# EXCERPT TO READ

Lecture 015

Randomized Algorithm: Las Vegas

Random Algorithm

Deterministic Algorithm

Las Vegas: always produce correct answer, but with random runtime Monte-Carlo: deterministic time, but answer might be incorrect

Quicksort

Deterministic Quicksort

Deterministic Quicksort: given list l

  1. pick l[0] as pivot, sort everything with respect to pivot
  2. sort left and right of pivot with quicksort

Worst Case of Deterministic is O(n^2)

\begin{align*} c(n) =& n - 1 + C(n - 1)\\ =& (n - 1) + (n - 2) + ... + 1\\ \in& O(n^2)\\ \end{align*}

Best Case of Deterministic

\begin{align*} C(n) =& n - 1 + 2C(\frac{n}{2})\\ =& (n - 1) + 2(n/2 - 1 + 2C(n/4))\\ =& (n - 1) + (n - 2) + ... + (n - \ln n)\\ \in& O(n\ln n)\\ \end{align*}

If we pick the pivot deterministically, we can always construct a worst-case input.

Random Quicksort

Theorem: for all input E[C(n)] = O(n \lg n)

Screen-element location records
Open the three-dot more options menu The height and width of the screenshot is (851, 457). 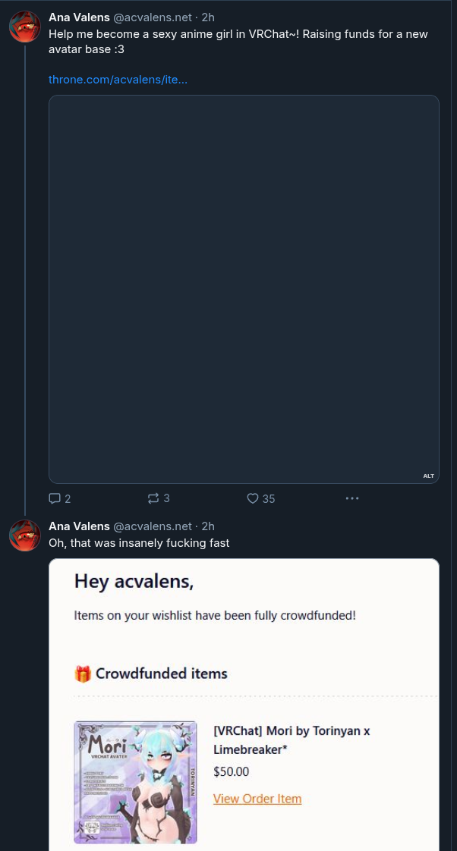coord(352,498)
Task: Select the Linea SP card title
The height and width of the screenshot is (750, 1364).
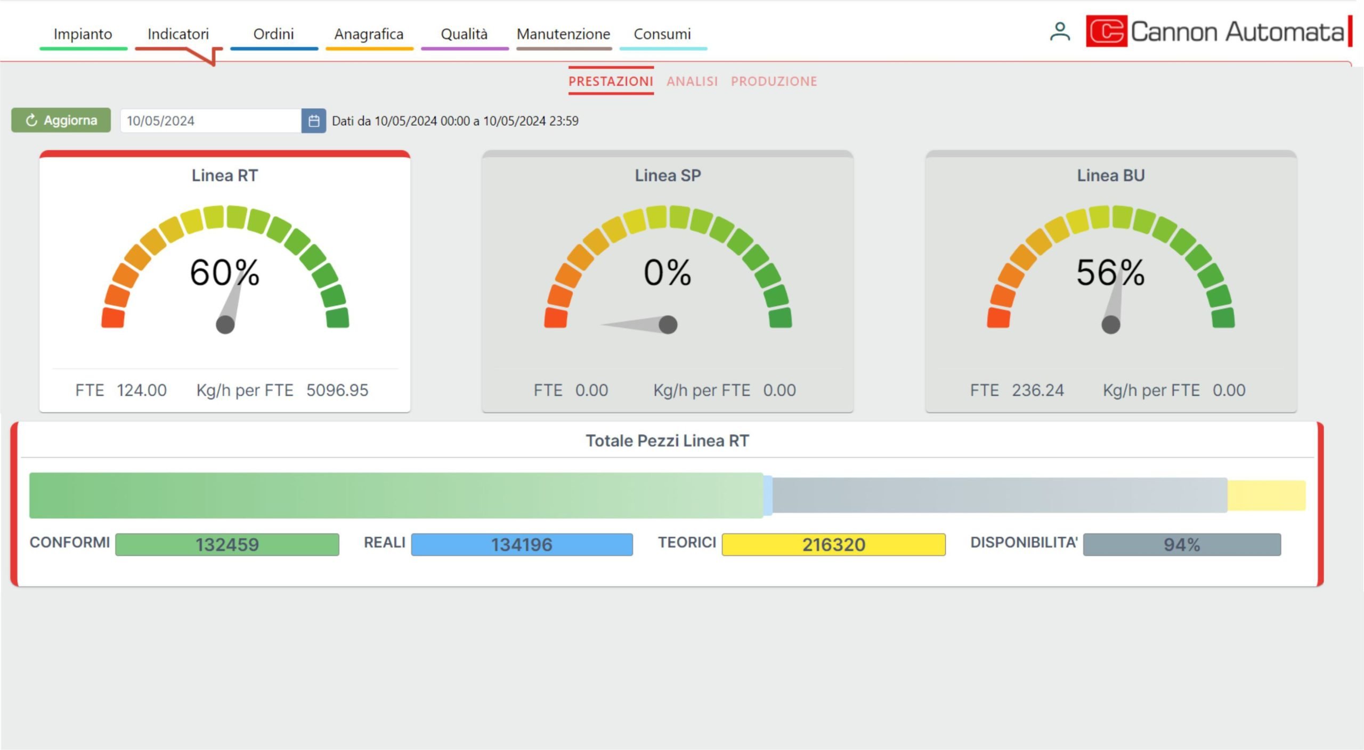Action: tap(668, 175)
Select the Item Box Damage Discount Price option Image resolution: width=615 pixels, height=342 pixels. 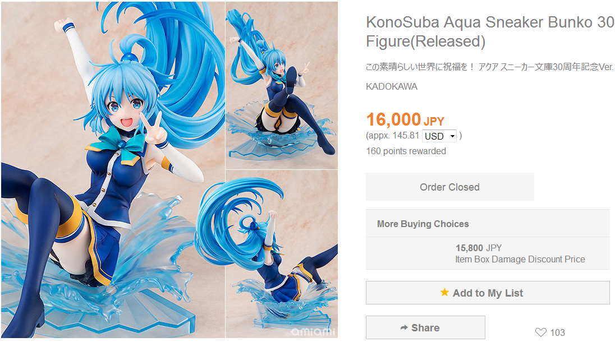pos(520,259)
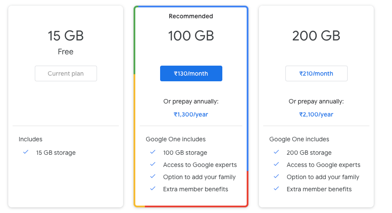Click the Recommended label on the 100 GB card

tap(191, 16)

# LIST OF TASKS
A: In the lecture notes on randomized algorithms, what does a Las Vegas algorithm guarantee, and what varies?
B: Continue the lecture notes on randomized algorithms past their final line.

# THE RESULTS
A: It always produces a correct answer, but its runtime is random.

B:
Let us define X_{ij} = \begin{cases} 1 & \text{if i is compared with j}\\ 0 & \text{otherwise}\\ \end{cases}

\begin{align*} E[C(n)] =& E[\sum_{i = 1}^n \sum_{j = i+1}^n X_{ij}]\\ =& \sum_{i = 1}^n \sum_{j = i+1}^n E[X_{ij}]\\ =& \sum_{i = 1}^n \sum_{j = i+1}^n Pr\{s_i \text{ ever compared with } s_j\}\\ =& \sum_{i = 1}^n \sum_{j = i+1}^n Pr\{s_i \text{ in the same subset as } s_j \text{ at some point}\} \cdot Pr\{\text{one of them is pivot}\}\\ =& \sum_{i = 1}^n \sum_{j = i+1}^n 1 \cdot \frac{2}{j - i + 1}\\ =& 2\sum_{i = 1}^{n - 1} \sum_{k = 2}^{n - i + 1} \cdot \frac{1}{k} \tag{let $k = j - i + 1$}\\ \leq& 2 \sum_{i = 1}^n \sum_{k = 2}^n \frac{1}{k}\\ \leq& 2 \sum_{i = 1}^n (1 + \ln n - 1)\\ =& 2n \ln n\\ \in& O(n \lg n)\\ \end{align*}

Find k-th Smallest Element

Idea: find the k-th smallest item

  1. choose a pivot at position i
  2. sort the list from small to large according to pivot i
  3. if k < i(i is the position after sorting), then throw away right side
  4. if k > i(i is the position after sorting), then throw away left side
  5. if k = i(i is the position after sorting), we found it!

Best case bound:

\begin{align*} C(n) <& (n - 1) + C(n/2) \tag{ignore $k = i$ case}\\ =& (n - 1) + (n / 2 - 1) + C(n / 4)\\ <& n + n/2 + n/4 + n/8 + ... + 1\\ \leq& 2n \end{align*}

Theorem: the expected number of comparison is bounded by 8n.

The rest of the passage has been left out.